From the Archives: A Neuroscientist Describes His Stroke

At the AAAS/Dana event on sleep last month [see webcast], I was reminded of the time I interviewed sleep expert and Dana Alliance member J. Allan Hobson. At the time, he was excited about his Dreamstage Brain and Sleep Science Museum in East Burke, VT, and he also sold me on his book, From Angels to Neurones: Art and the New Science of Dreaming, which he allowed us to excerpt for a Cerebrum essay. Since then, we’ve talked with him about why we need to sleep to remember.

But his essay that hit me hardest was a more-personal one he wrote for Cerebrum in 2002, “Shock Waves: A Scientist Studies His Stroke.” Hobson had a stroke in 2001, and here describes his recovery in detail, trying to make sense of mysterious changes in his sleep and dreaming. Near-fatal heart failure, bizarre side effects of medications, and other aftershocks followed, and he kept trying to understand developments his doctors often dismissed. “A speculative theoretical bent has always characterized my science,” writes Hobson. “I feel impelled—and pleased—to turn it on myself.”

“Between my eighth and eleventh days, I had more dreamlike imagery during my fitful sleep, but none of the sort that commonly accompanies REM sleep.” (Image credit: © 2002 Ken Dubrowsk)

“Between my eighth and eleventh days, I had more dreamlike imagery during my fitful sleep, but none of the sort that commonly accompanies REM sleep.” (Image credit: © 2002 Ken Dubrowsk)

The essay is long and intriguing. I wonder how many of his observations have been confirmed or refuted in the dozen years since. Here’s an excerpt:

Time is exquisitely attenuated in the hospital because there is nothing to do except try to keep from drowning in my own saliva or falling off the bed due to vertigo. So I lay for hours in my bed, flat on my back with my eyes closed. The worst time is the night because I am alone, usually from 7 p.m. to 7 a.m., and because I cannot sleep a wink. The usual side position does not help; I’m just awake, my mind working actively in the dark all night long. Attempts to watch TV are frustrated by the banal programming and my double vision. Toward morning, at first around 3 o’clock and subsequently as late as 7, I suddenly feel irresistibly sleepy, but this is not normal sleep onset. Instead I am drawn into a hallucinatory visual world of great complexity, which only occasionally bears a faint semblance to real dreaming.

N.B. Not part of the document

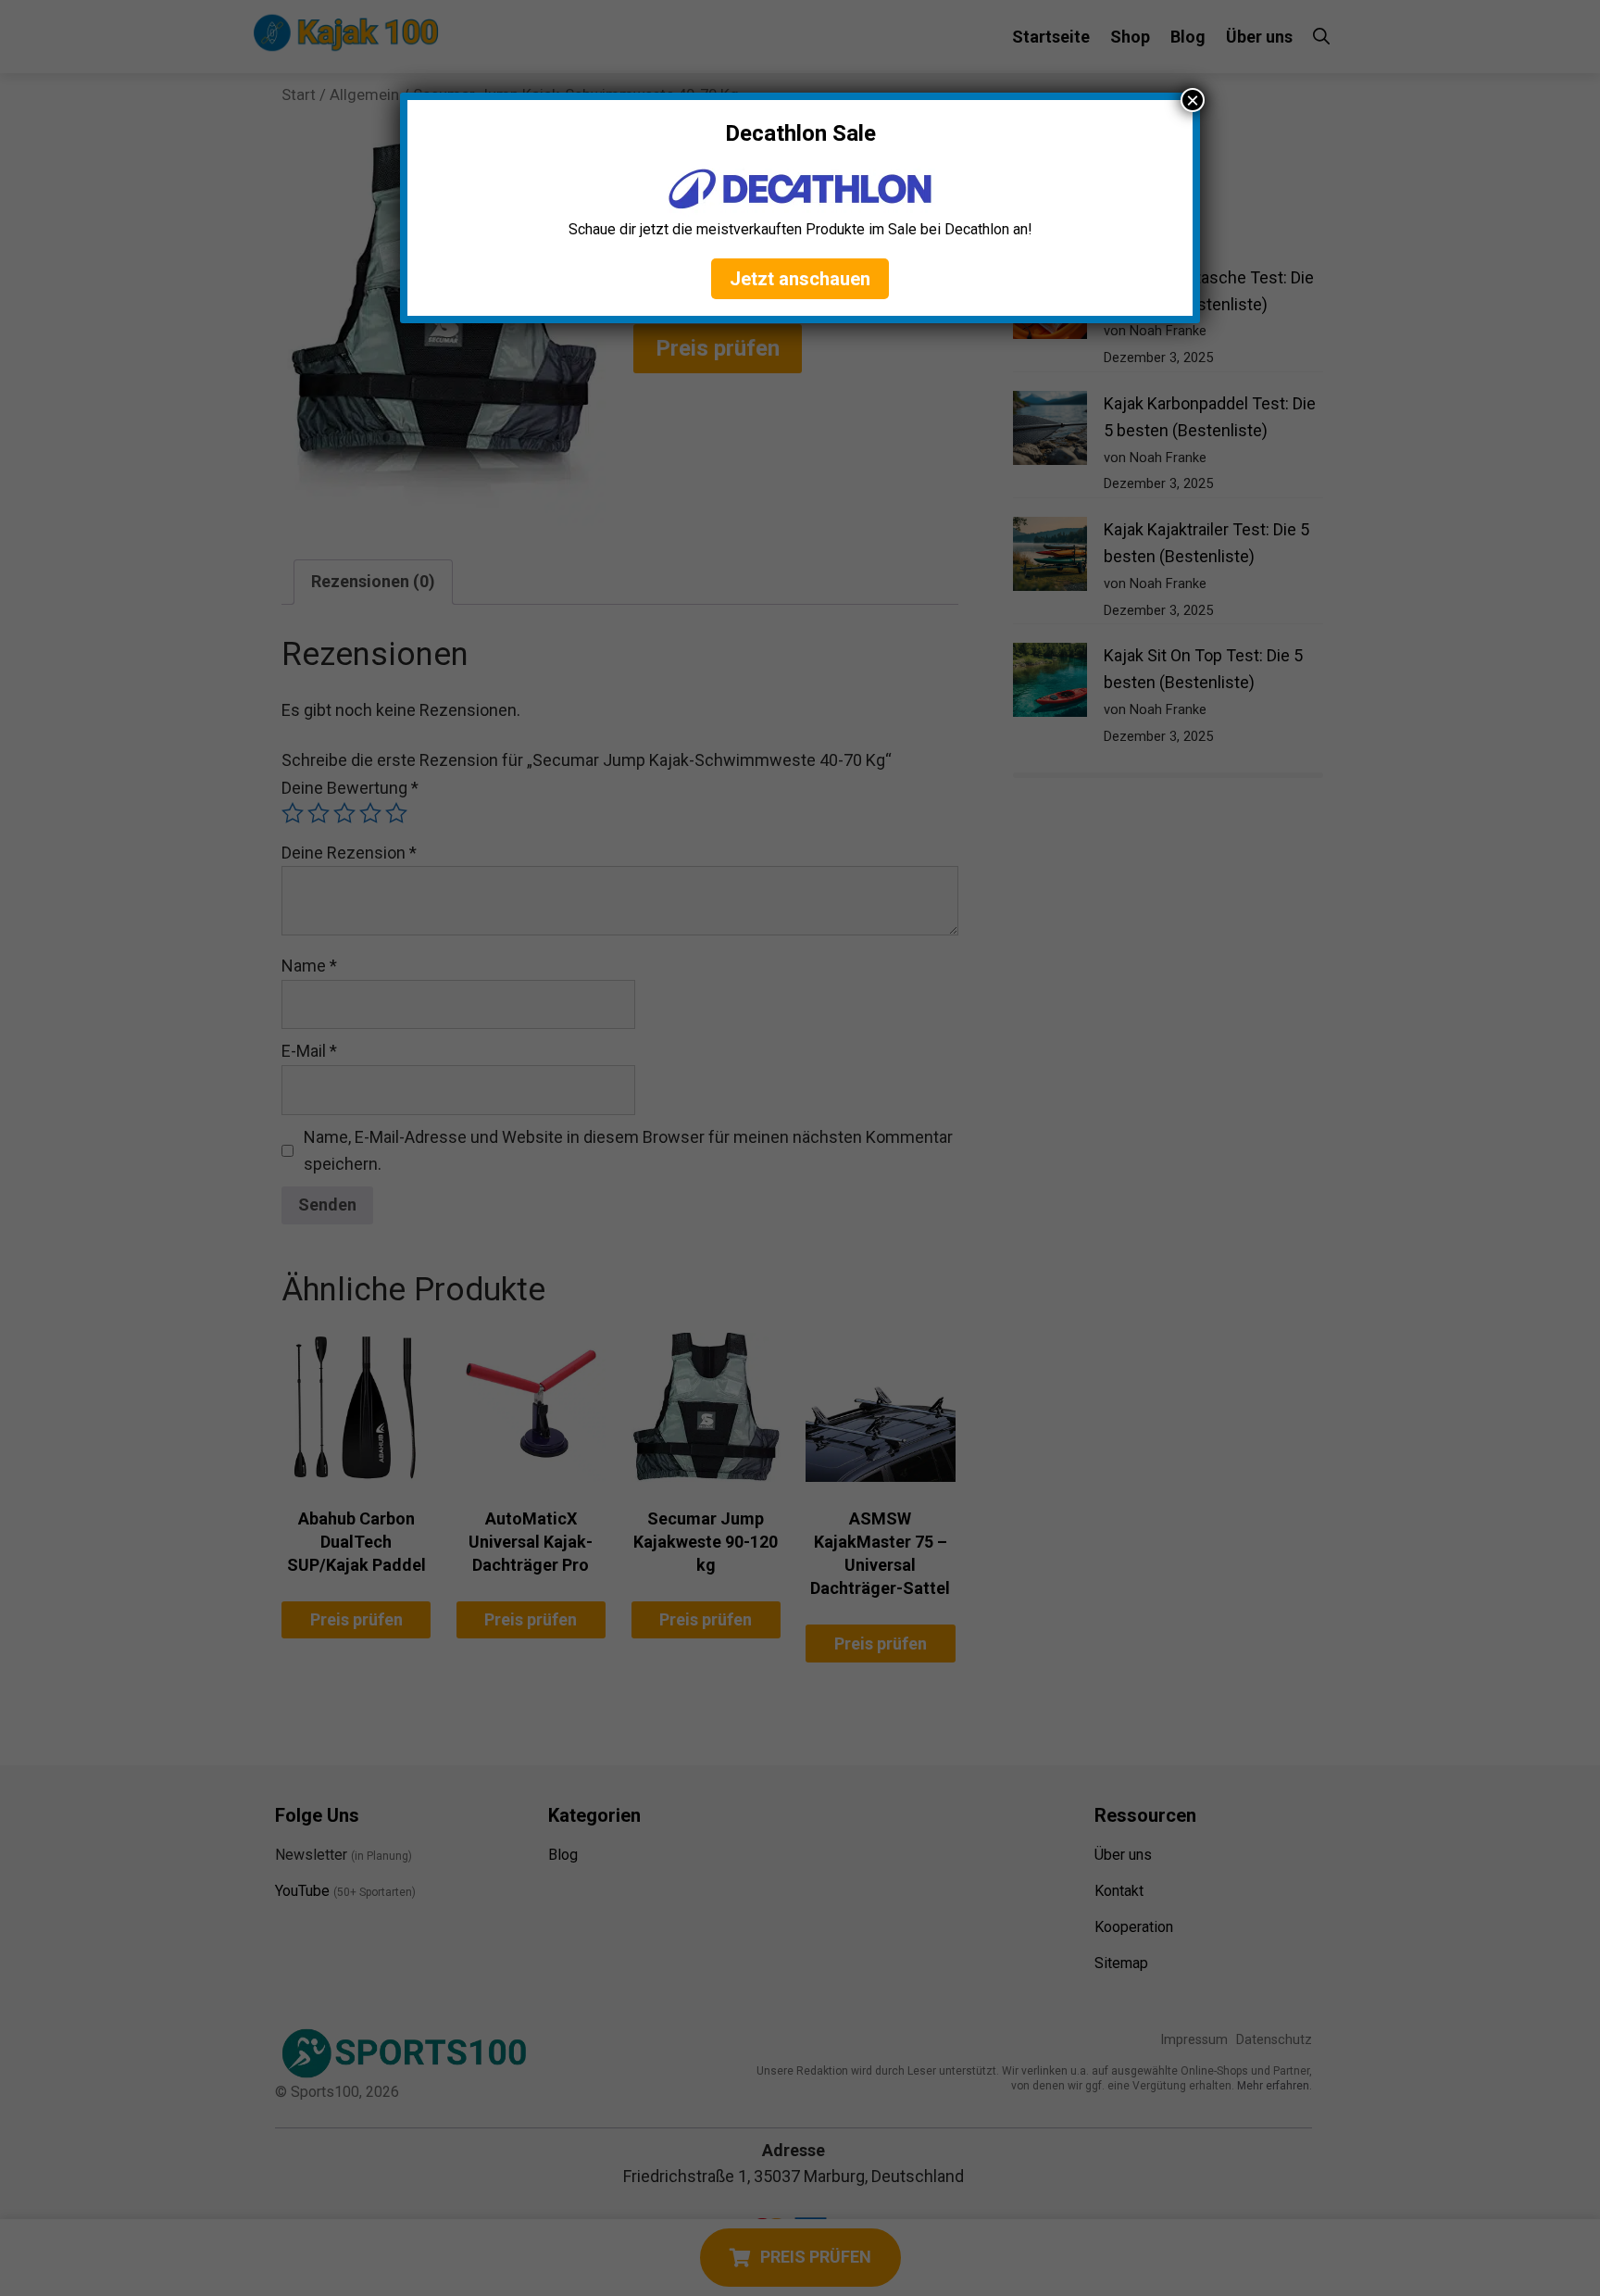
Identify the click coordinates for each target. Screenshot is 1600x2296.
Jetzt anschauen (800, 279)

If sleep is totally suppressed, as was mine for the first 10 days, there of course can be no dreaming. During this acute post-stroke period, however, I did have abnormal visual experiences. During the whole 10-day period, I could visually perceive, immediately upon closing my eyes, a vault over my supine body, which resembled the bottom of a swimming pool, its surface aqua, white, or beige. Less often, it resembled engraved obsidian or a sort of gauze of ice or glass crystals. The most fully realized human images that I “perceived” were of my wife, featuring her lower body, and (most amusingly) of a Peter Pan-like version of a colleague, Robert Stickgold, and two fairies enjoying a bedtime story. Stickgold is a senior collaborator in my lab who does have a pixielike playfulness. While visual disturbances are not uncommon in Wallenberg’s syndrome, they have only been reported as occurring while awake and with the eyes open. Mine were behind closed eyes.

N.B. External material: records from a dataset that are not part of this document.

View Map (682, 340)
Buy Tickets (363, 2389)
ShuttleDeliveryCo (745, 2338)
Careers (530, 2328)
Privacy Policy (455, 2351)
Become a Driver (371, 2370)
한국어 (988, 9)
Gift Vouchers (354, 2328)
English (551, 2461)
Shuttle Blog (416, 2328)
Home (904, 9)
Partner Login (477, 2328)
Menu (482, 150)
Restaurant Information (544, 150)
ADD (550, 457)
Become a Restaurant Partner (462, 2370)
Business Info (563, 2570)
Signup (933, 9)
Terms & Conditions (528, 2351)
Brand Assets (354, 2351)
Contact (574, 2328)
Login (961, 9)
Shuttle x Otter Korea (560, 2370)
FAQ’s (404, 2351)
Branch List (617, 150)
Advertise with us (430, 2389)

He continues on this theme later in the essay:

When researchers make a surgical lesion in the brain of an experimental animal, we almost certainly produce both primary effects (neuronal death) and secondary effects (neuronal dysfunction) of the kind that my stroke caused. As I mentioned when describing my early hospitalization, I knew that transection of a cat’s medulla at the mediopontine level produces an intense insomnia lasting about 10 days; normal sleep is recovered over the next 20 days. The more time that passes, the greater the recovery of function, the compensation for function, or both. We cannot know if this is simple recovery and compensation, which imply brain plasticity. But it seems probable, both from my own studies and from reports on other research, that the explanation of the insomnia is far less likely to be the disenabling of a supposed synchronizing mechanism in the lower brain than it is to be secondary damage to the areas of the brain adjacent to the primary lesion.

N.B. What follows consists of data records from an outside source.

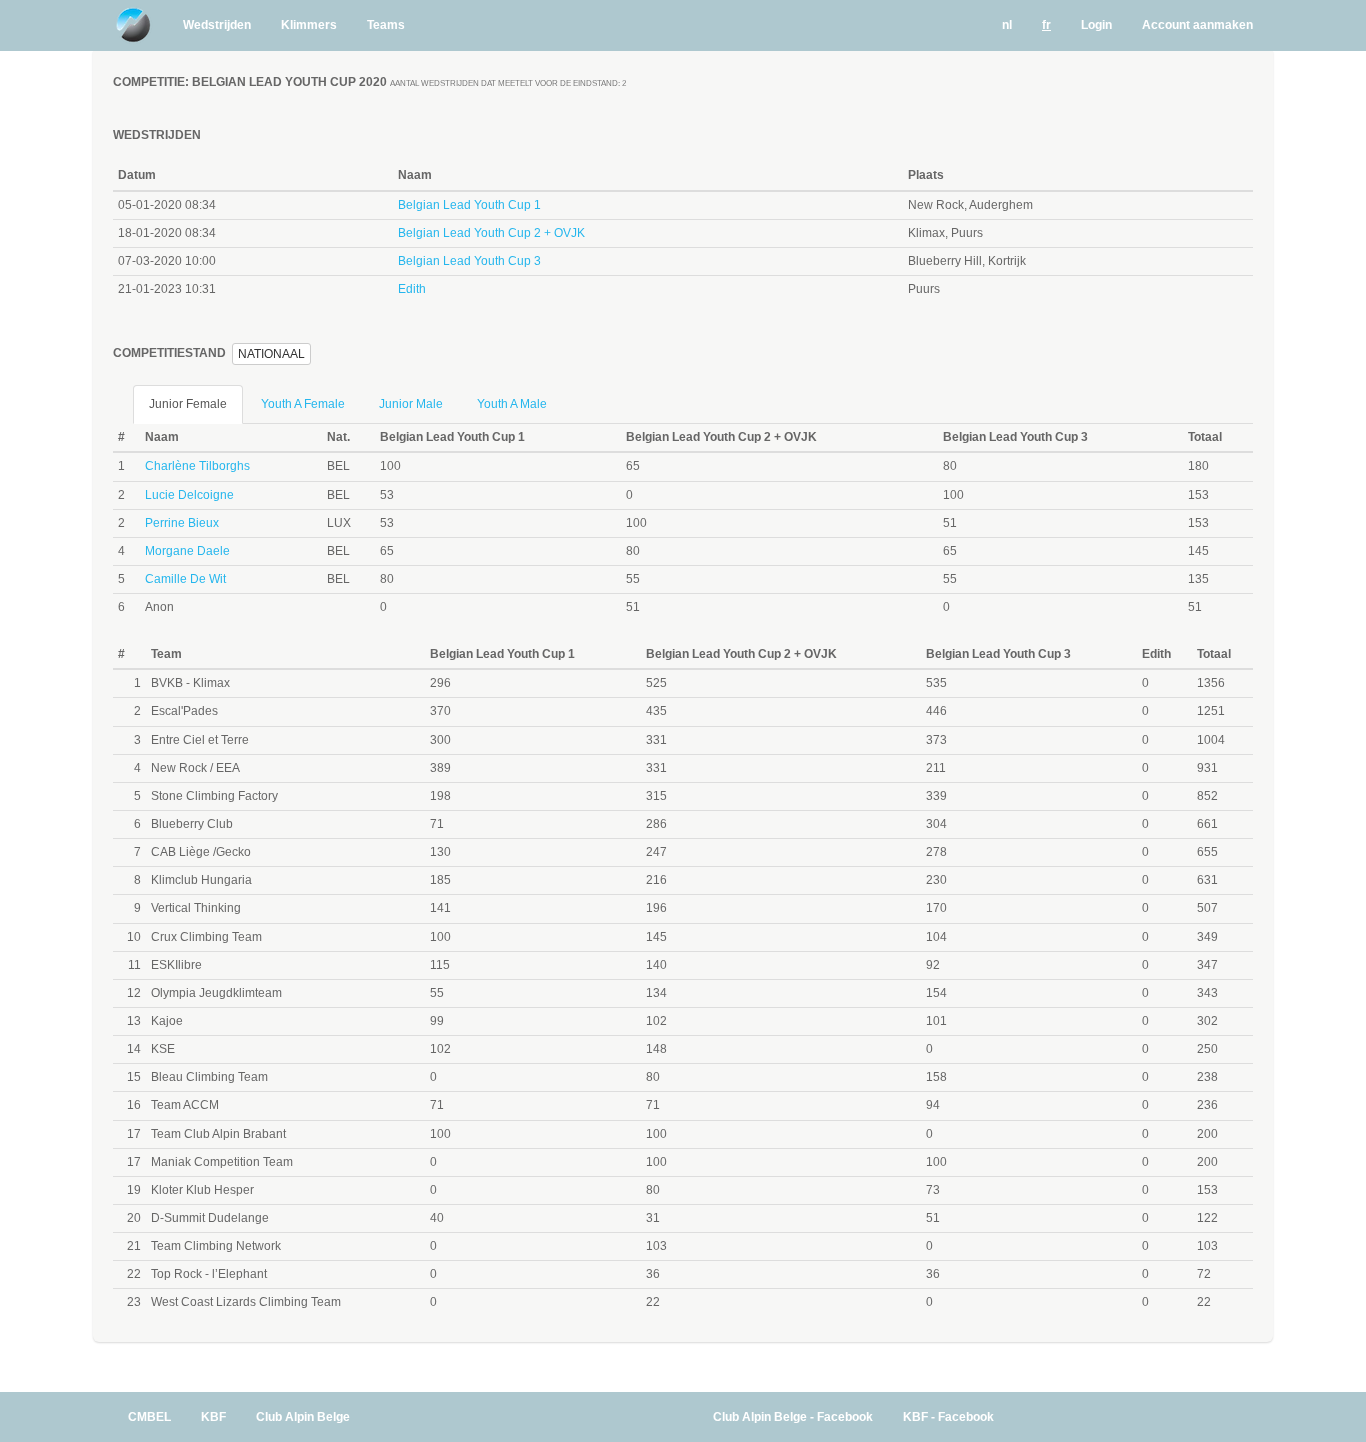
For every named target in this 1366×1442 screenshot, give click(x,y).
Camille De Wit (185, 579)
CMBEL (149, 1417)
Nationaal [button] (271, 354)
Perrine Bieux (182, 523)
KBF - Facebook (948, 1417)
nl (1007, 25)
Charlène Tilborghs (197, 466)
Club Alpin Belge (303, 1417)
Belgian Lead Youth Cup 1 (469, 205)
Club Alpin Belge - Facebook (793, 1417)
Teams (386, 25)
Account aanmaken (1197, 25)
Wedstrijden (217, 25)
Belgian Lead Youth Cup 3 (469, 261)
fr (1046, 25)
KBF (213, 1417)
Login (1096, 25)
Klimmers (309, 25)
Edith (412, 289)
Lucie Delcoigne (189, 495)
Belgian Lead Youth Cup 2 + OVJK (491, 233)
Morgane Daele (187, 551)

The moral: We must be cautious in drawing inferences about relationships between structure and function. Before concluding that a given sleep stage, with its associated mental experience, has been eliminated by a lesion, we need much longer observation than most experimenters have invested. We also need more searching psychological probes than neuropsychologists have used until now. When it comes to functions like dreaming, for which we rely on subjective reports, a subject’s ability to report may be intact—although, in my case, gross oversleeping during the rehabilitation proved an obstacle to dream recall and reports. Of course, we also need objective recordings to corroborate subjective reports. Did I really recover my REM sleep? Was it the same as my pre-stroke REM sleep? These are important questions.